Dataset entries
+ + + +
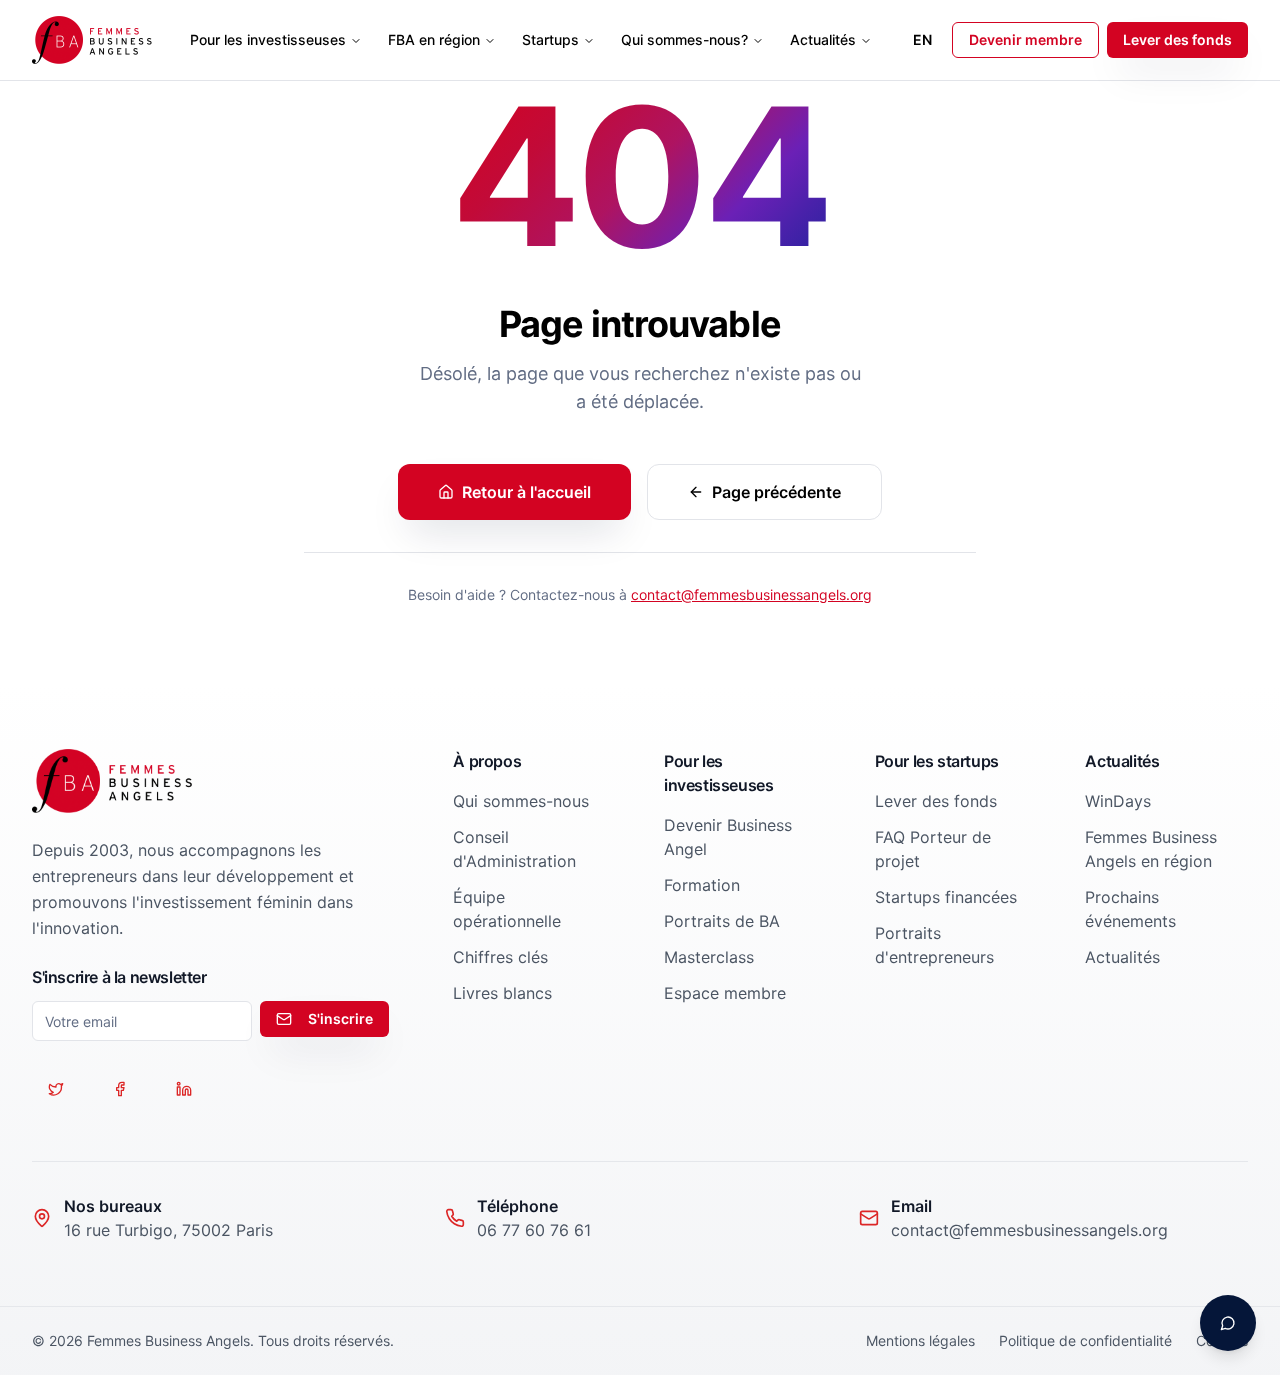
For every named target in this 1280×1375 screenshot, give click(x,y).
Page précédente (776, 492)
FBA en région (434, 39)
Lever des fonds (1177, 39)
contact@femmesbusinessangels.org (751, 594)
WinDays (1118, 801)
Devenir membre (1025, 39)
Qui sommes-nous (521, 801)
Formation (702, 885)
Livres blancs (502, 993)
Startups (550, 39)
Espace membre (725, 993)
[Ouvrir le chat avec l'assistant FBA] (1228, 1323)
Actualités (823, 39)
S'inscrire (340, 1018)
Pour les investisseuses (268, 39)
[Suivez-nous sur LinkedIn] (184, 1089)
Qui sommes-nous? (684, 39)
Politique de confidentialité (1085, 1340)
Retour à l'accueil (526, 492)
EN (922, 39)
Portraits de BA (722, 921)
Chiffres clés (500, 957)
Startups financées (946, 897)
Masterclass (709, 957)
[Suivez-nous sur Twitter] (56, 1089)
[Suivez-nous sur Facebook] (120, 1089)
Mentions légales (920, 1340)
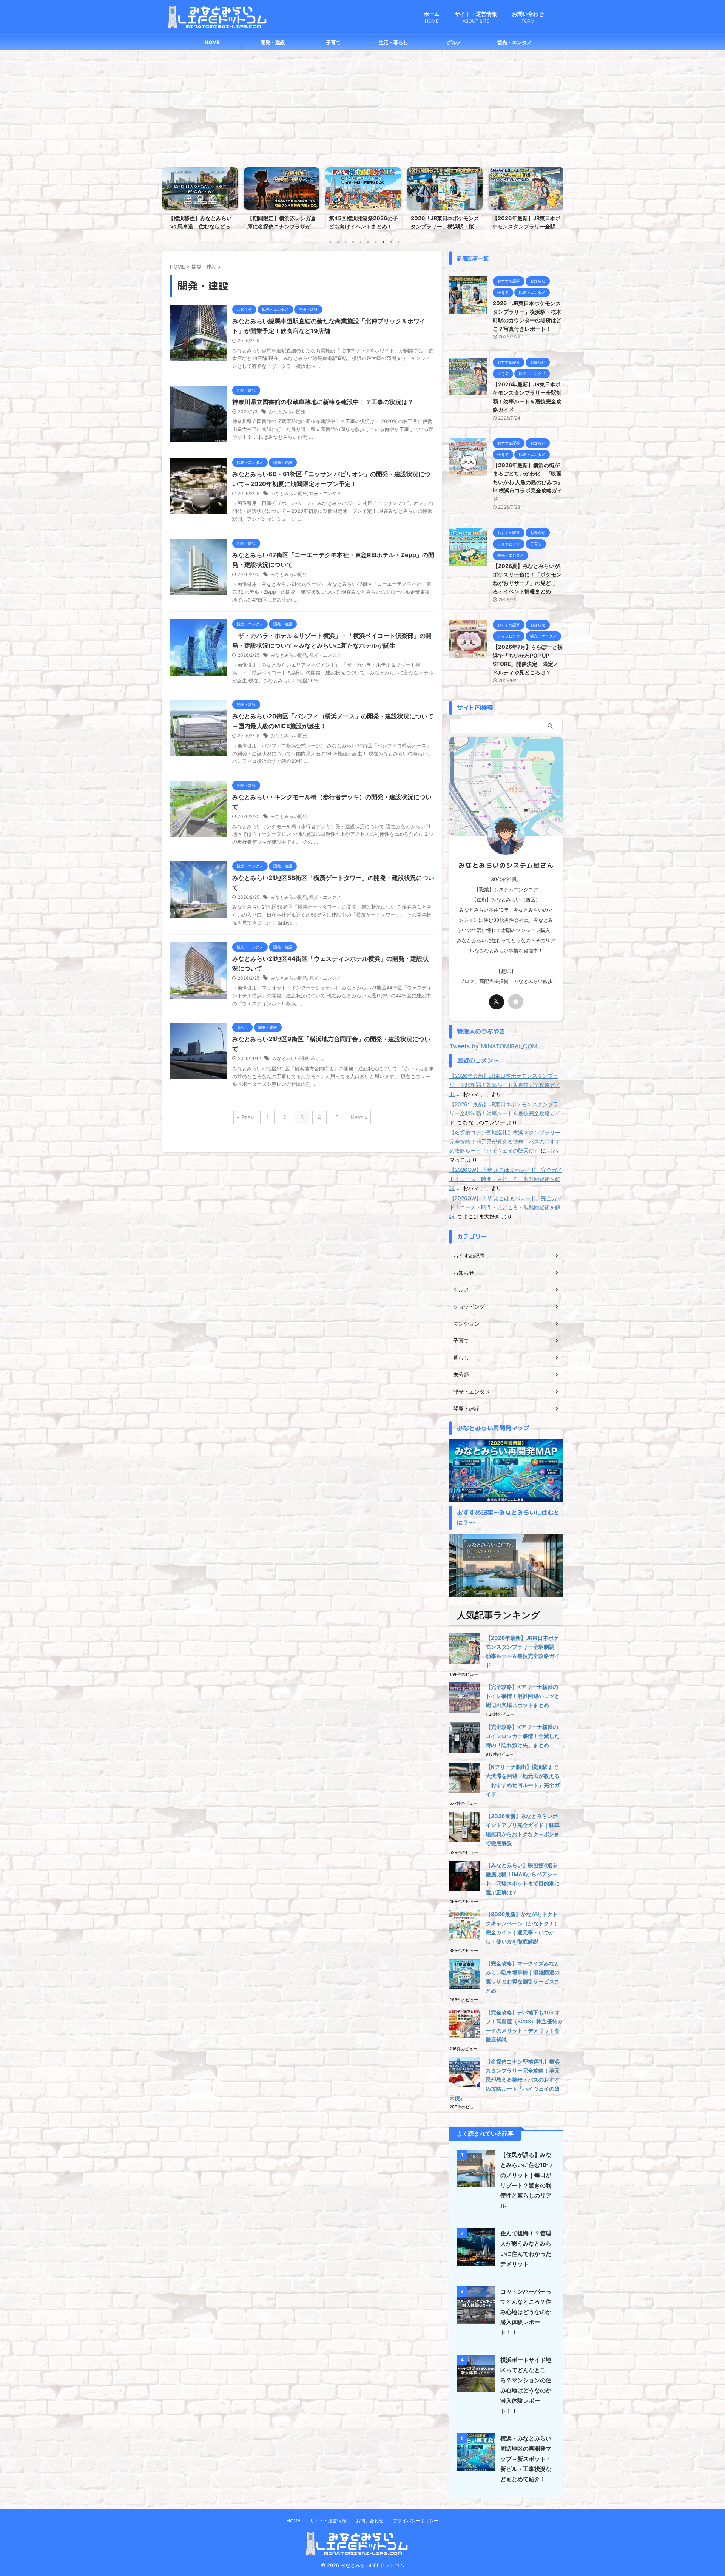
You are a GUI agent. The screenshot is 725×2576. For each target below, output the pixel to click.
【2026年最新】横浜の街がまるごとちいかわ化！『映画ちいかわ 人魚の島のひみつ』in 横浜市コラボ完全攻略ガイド (528, 482)
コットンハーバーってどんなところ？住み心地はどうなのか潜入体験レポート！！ (525, 2312)
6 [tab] (368, 242)
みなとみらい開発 (287, 411)
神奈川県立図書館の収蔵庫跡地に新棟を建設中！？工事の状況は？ (322, 402)
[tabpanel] (200, 200)
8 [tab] (383, 242)
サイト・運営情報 (476, 17)
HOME (212, 42)
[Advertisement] (362, 107)
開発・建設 (273, 42)
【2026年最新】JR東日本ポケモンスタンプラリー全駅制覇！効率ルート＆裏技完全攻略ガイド (504, 1085)
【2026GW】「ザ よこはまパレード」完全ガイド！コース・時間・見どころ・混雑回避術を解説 (505, 1179)
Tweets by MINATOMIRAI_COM (493, 1046)
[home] (515, 1001)
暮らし (317, 1058)
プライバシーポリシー (415, 2521)
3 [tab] (345, 242)
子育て (333, 42)
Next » (358, 1117)
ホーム (432, 17)
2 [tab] (338, 242)
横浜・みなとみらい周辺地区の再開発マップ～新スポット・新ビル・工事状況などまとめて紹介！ (525, 2459)
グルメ (454, 42)
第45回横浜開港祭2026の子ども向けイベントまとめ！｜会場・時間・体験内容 (200, 226)
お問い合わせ (528, 17)
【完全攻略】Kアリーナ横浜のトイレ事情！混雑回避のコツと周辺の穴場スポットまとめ (523, 1696)
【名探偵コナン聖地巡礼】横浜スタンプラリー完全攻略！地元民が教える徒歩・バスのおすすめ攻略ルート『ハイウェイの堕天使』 (504, 1141)
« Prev (245, 1117)
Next (556, 197)
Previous (169, 197)
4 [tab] (353, 242)
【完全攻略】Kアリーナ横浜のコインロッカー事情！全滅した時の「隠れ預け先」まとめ (523, 1736)
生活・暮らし (393, 42)
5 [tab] (360, 242)
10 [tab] (398, 242)
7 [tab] (375, 242)
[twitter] (496, 1001)
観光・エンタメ (514, 42)
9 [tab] (391, 242)
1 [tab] (330, 242)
+ + + +
Repeat the data above starting at the line with "サイト・運営情報 (476, 17)" and ending at its last line, exactly, with no other lines.

Reply to the exercise
サイト・運営情報 (476, 17)
HOME (212, 42)
[Advertisement] (362, 107)
開発・建設 (273, 42)
【2026年最新】JR東日本ポケモンスタンプラリー全駅制覇！効率ルート＆裏技完全攻略ガイド (504, 1085)
【2026GW】「ザ よこはまパレード」完全ガイド！コース・時間・見どころ・混雑回避術を解説 (505, 1179)
Tweets by MINATOMIRAI_COM (493, 1046)
[home] (515, 1001)
暮らし (317, 1058)
プライバシーポリシー (415, 2521)
3 [tab] (345, 242)
子育て (333, 42)
Next » (358, 1117)
ホーム (432, 17)
2 [tab] (338, 242)
横浜・みなとみらい周辺地区の再開発マップ～新スポット・新ビル・工事状況などまとめて紹介！ (525, 2459)
グルメ (454, 42)
第45回横浜開港祭2026の子ども向けイベントまとめ！｜会場・時間・体験内容 (200, 226)
お問い合わせ (528, 17)
【完全攻略】Kアリーナ横浜のトイレ事情！混雑回避のコツと周辺の穴場スポットまとめ (523, 1696)
【名探偵コナン聖地巡礼】横浜スタンプラリー完全攻略！地元民が教える徒歩・バスのおすすめ攻略ルート『ハイウェイの堕天使』 (504, 1141)
« Prev (245, 1117)
Next (556, 197)
Previous (169, 197)
4 [tab] (353, 242)
【完全攻略】Kアリーナ横浜のコインロッカー事情！全滅した時の「隠れ預け先」まとめ (523, 1736)
生活・暮らし (393, 42)
5 [tab] (360, 242)
10 [tab] (398, 242)
7 [tab] (375, 242)
[twitter] (496, 1001)
観光・エンタメ (514, 42)
9 [tab] (391, 242)
1 [tab] (330, 242)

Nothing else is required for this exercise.